**Material provided**:
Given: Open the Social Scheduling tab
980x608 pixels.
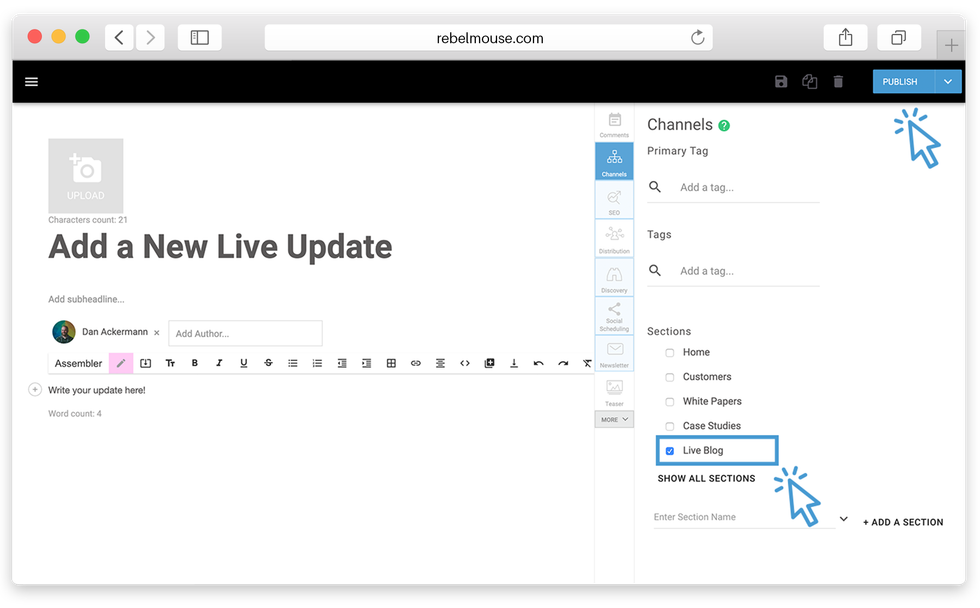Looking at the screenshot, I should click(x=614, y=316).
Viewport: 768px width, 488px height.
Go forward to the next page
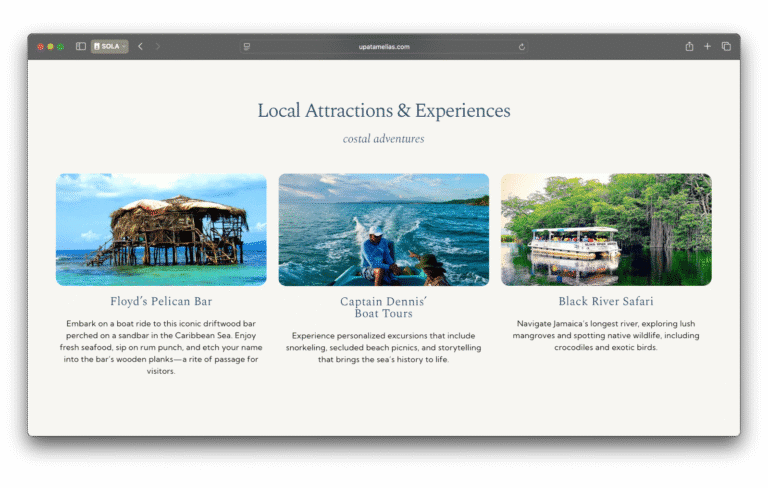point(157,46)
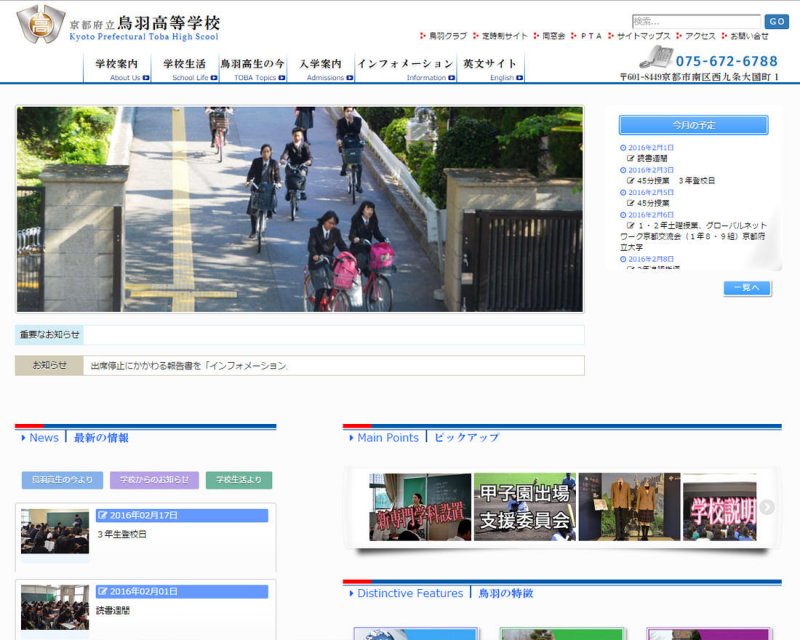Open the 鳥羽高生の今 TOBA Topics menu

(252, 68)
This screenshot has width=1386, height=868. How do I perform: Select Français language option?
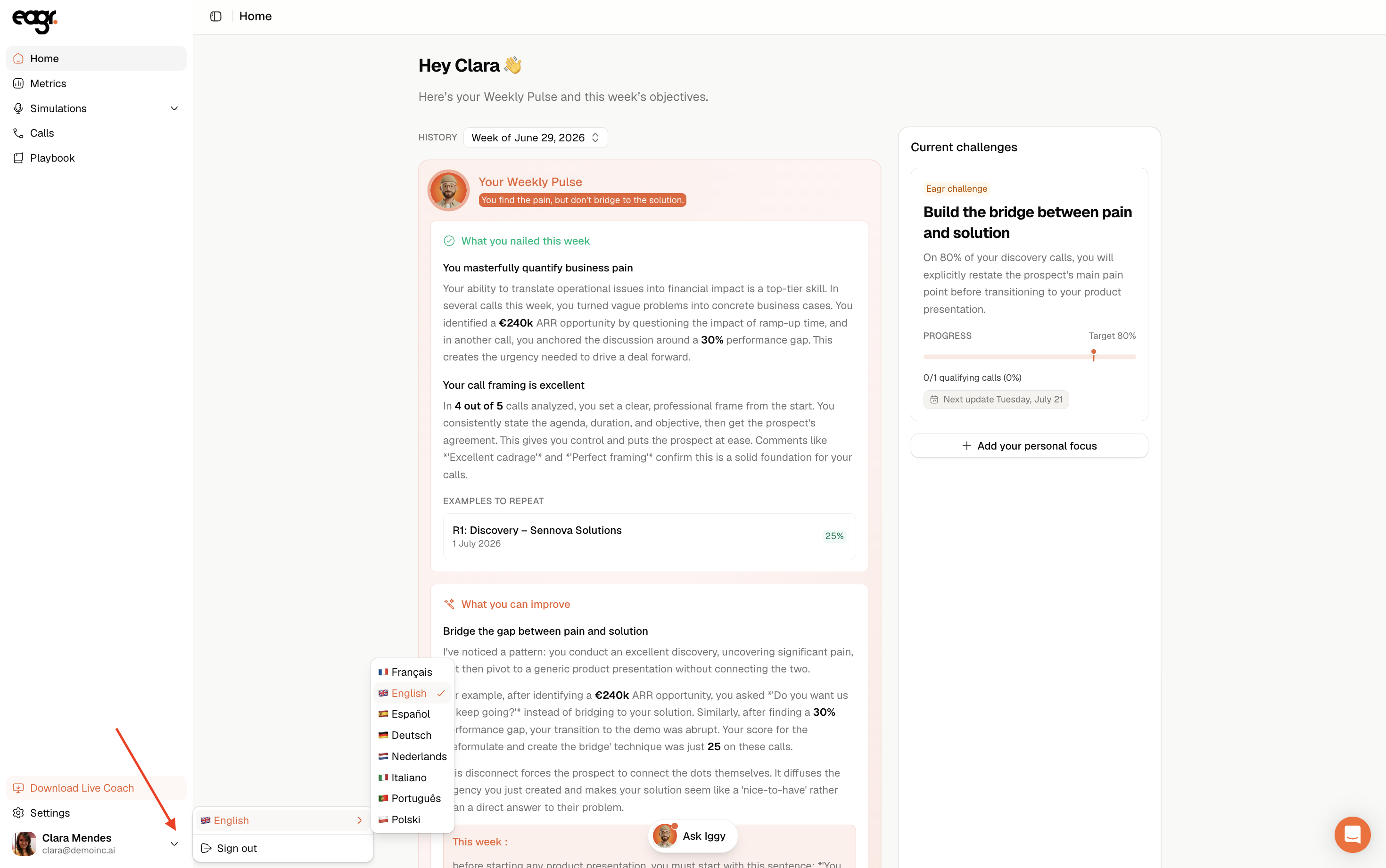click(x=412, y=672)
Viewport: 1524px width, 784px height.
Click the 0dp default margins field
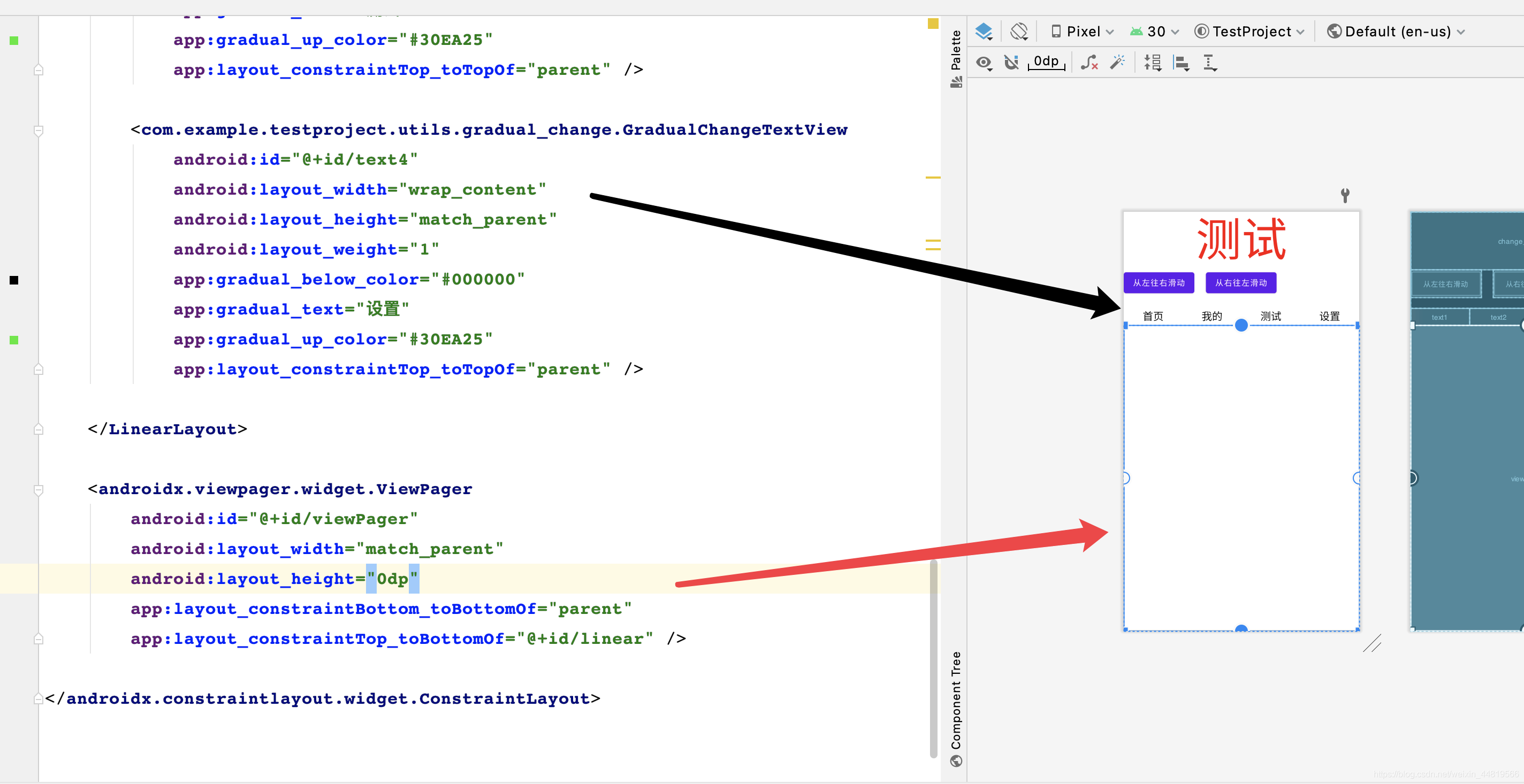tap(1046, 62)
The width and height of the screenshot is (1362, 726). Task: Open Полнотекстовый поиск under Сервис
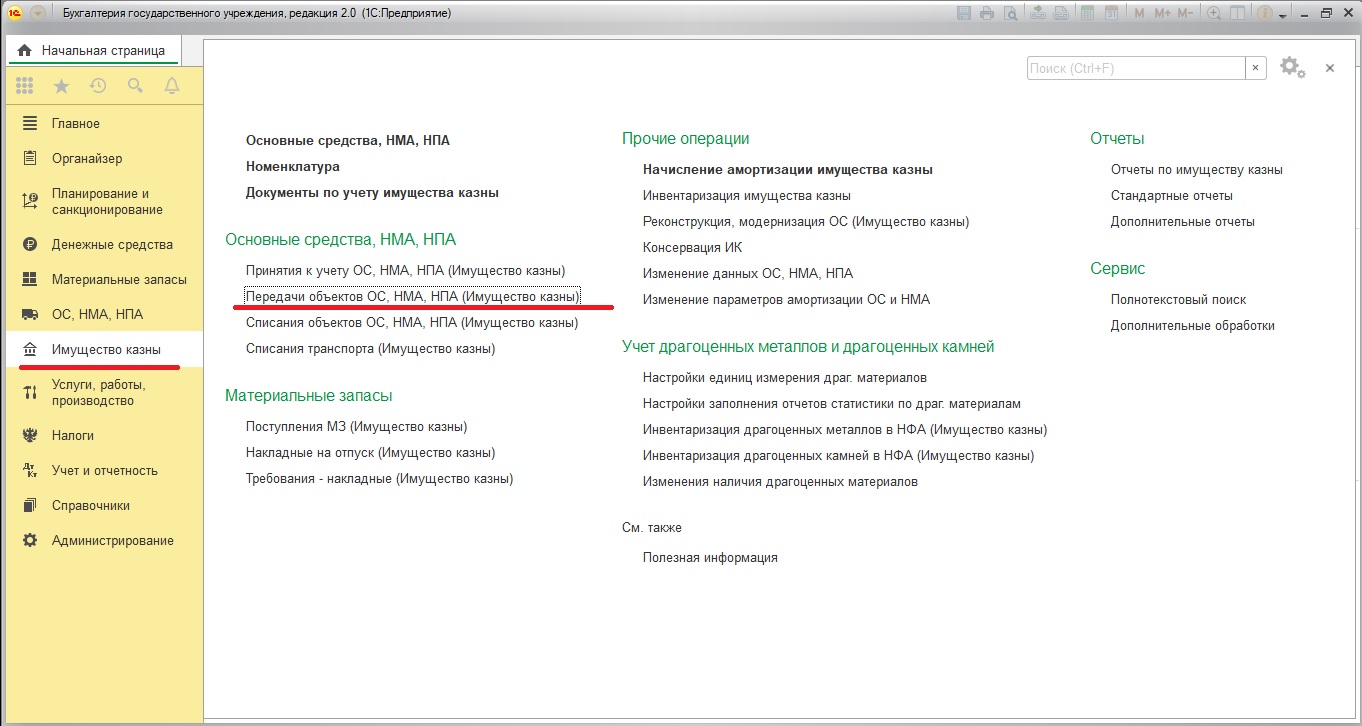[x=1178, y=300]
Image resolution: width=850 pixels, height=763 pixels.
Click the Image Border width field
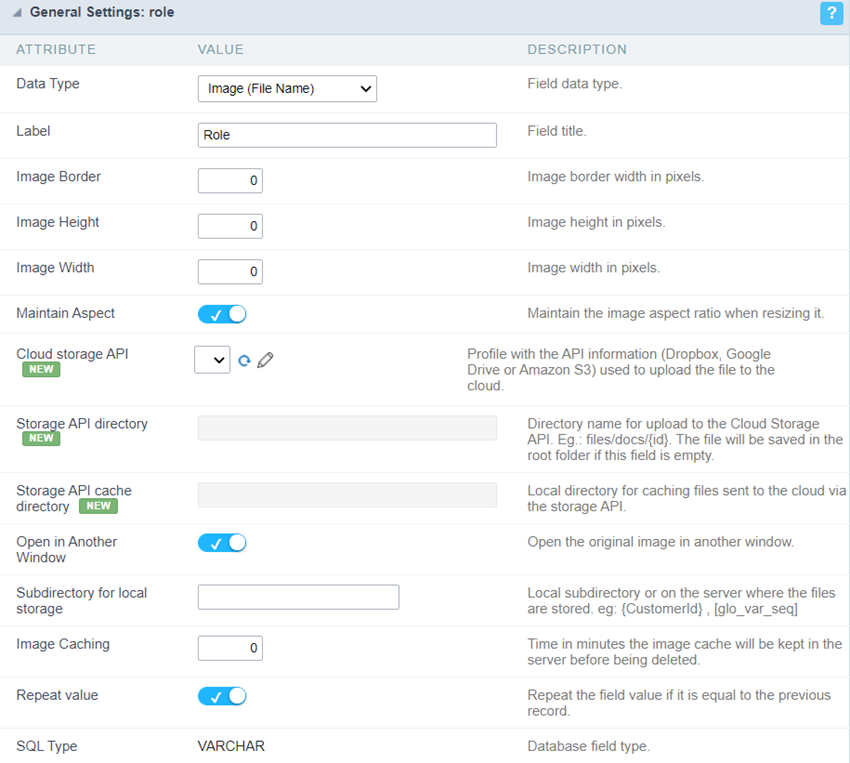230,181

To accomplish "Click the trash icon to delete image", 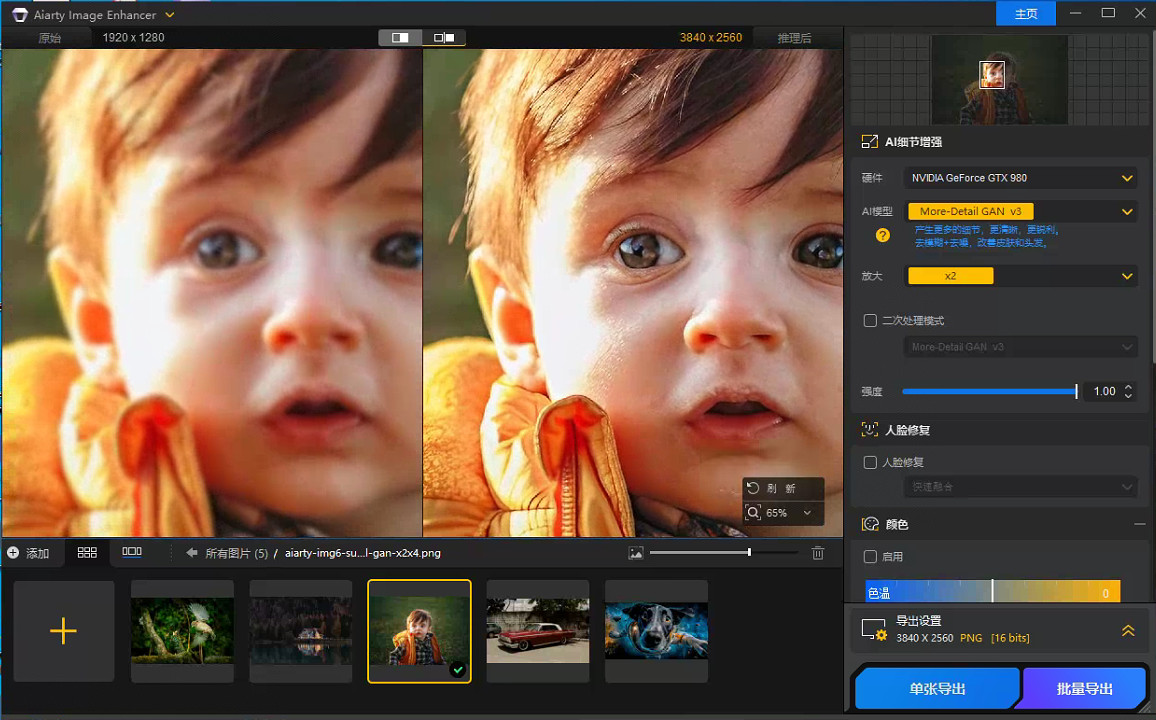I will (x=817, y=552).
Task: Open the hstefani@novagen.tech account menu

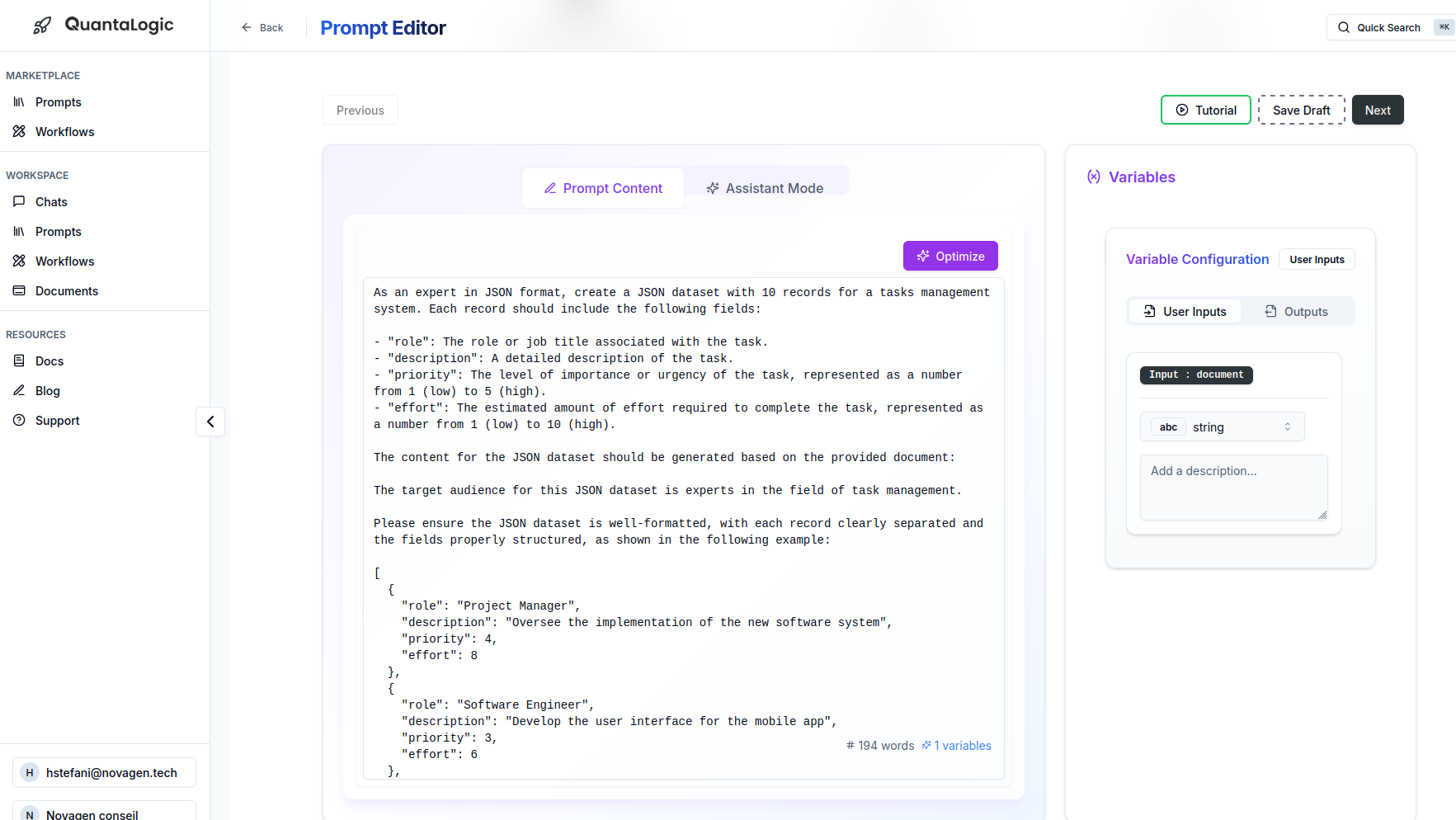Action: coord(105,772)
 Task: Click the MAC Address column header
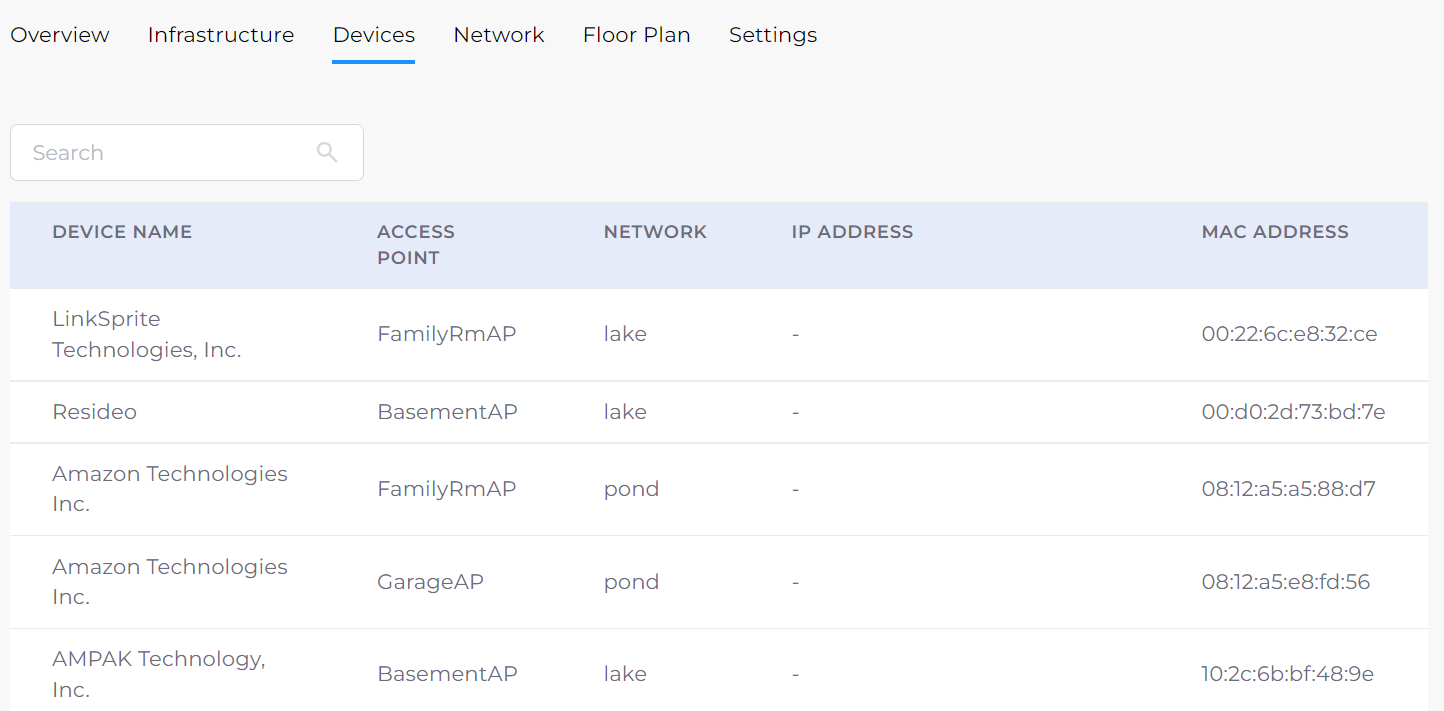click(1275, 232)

**What you should do**: Copy out the lines above, from the first one through the line containing "tap(1046, 62)", with both ends included. Leave the pictures out of your answer.

**Solution to this problem**:
Given: Open the Social Scheduling tab
980x608 pixels.
Looking at the screenshot, I should click(x=614, y=316).
Viewport: 768px width, 488px height.
Go forward to the next page
point(157,46)
Open the 鳥羽高生の今 TOBA Topics menu

(252, 68)
This screenshot has width=1386, height=868. How do I perform: Select Français language option?
click(x=412, y=672)
Viewport: 1524px width, 784px height.
Click the 0dp default margins field
tap(1046, 62)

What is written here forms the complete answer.